**WHAT IS NEEDED**:
Lines in the listing below that contain the string "Task" are to be found and copied.
====== AVAILABLE DATA ======
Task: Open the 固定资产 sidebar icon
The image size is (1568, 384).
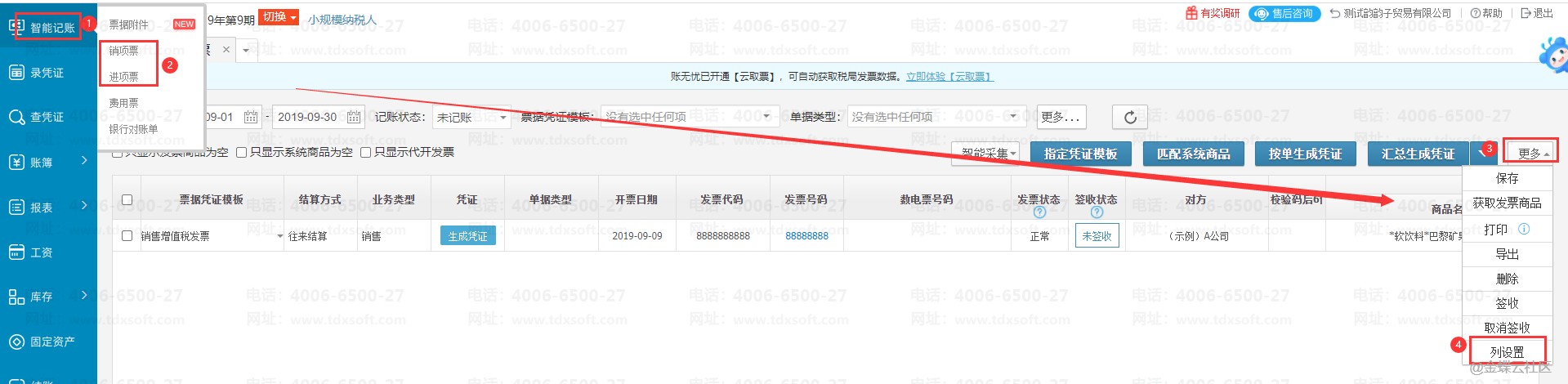Action: (16, 342)
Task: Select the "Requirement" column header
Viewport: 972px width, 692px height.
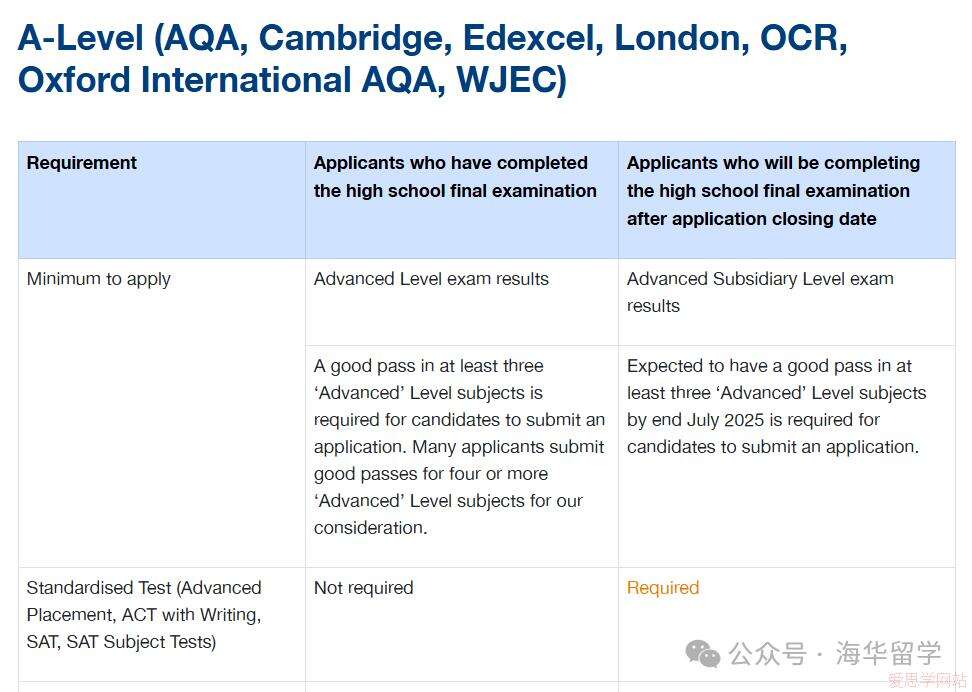Action: (82, 163)
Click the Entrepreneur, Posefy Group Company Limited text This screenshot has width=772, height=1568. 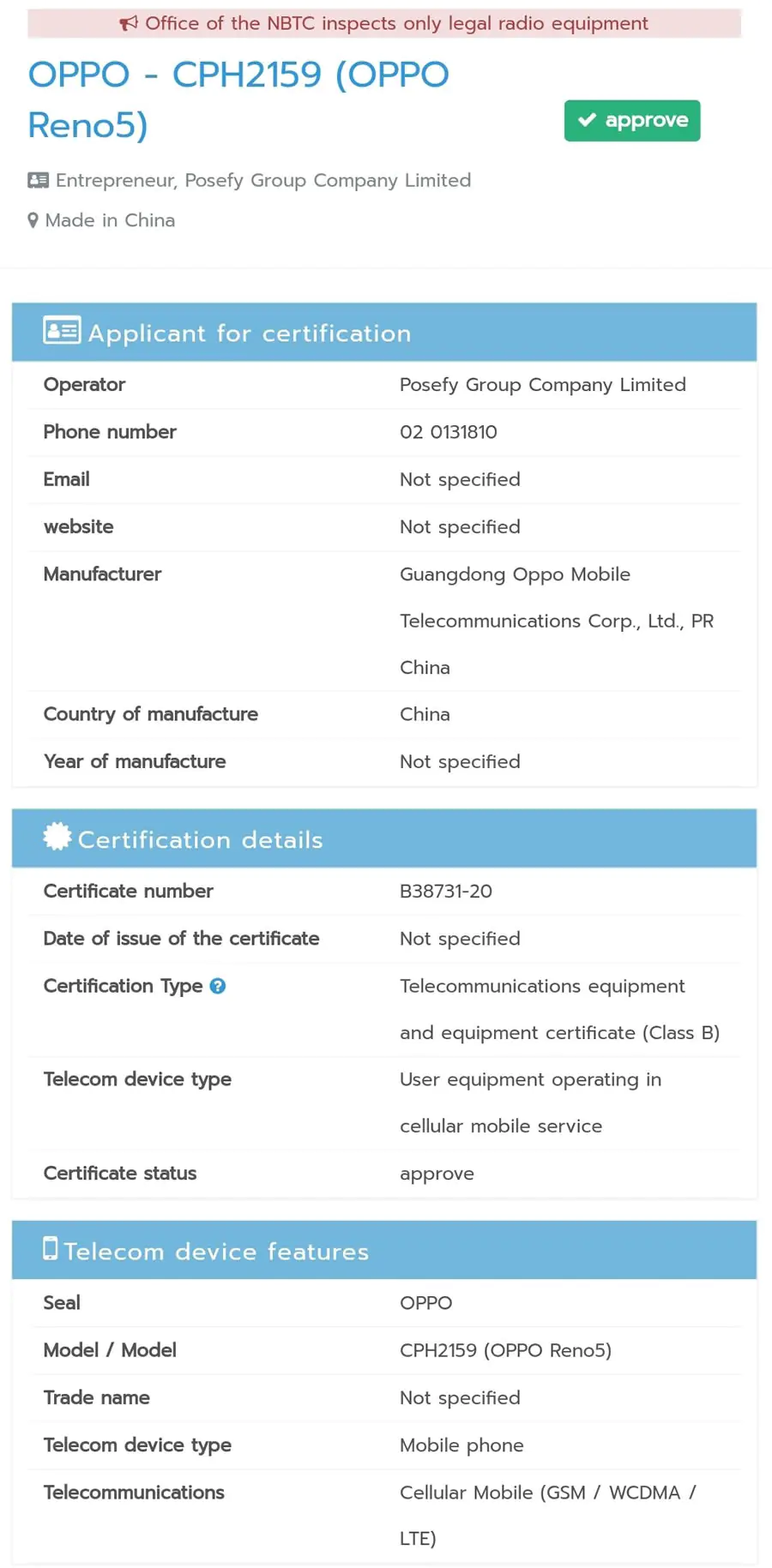(263, 180)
======
**RESPONSE**:
Task: Open the 固定资产 sidebar icon
Task: Select the "Requirement" column header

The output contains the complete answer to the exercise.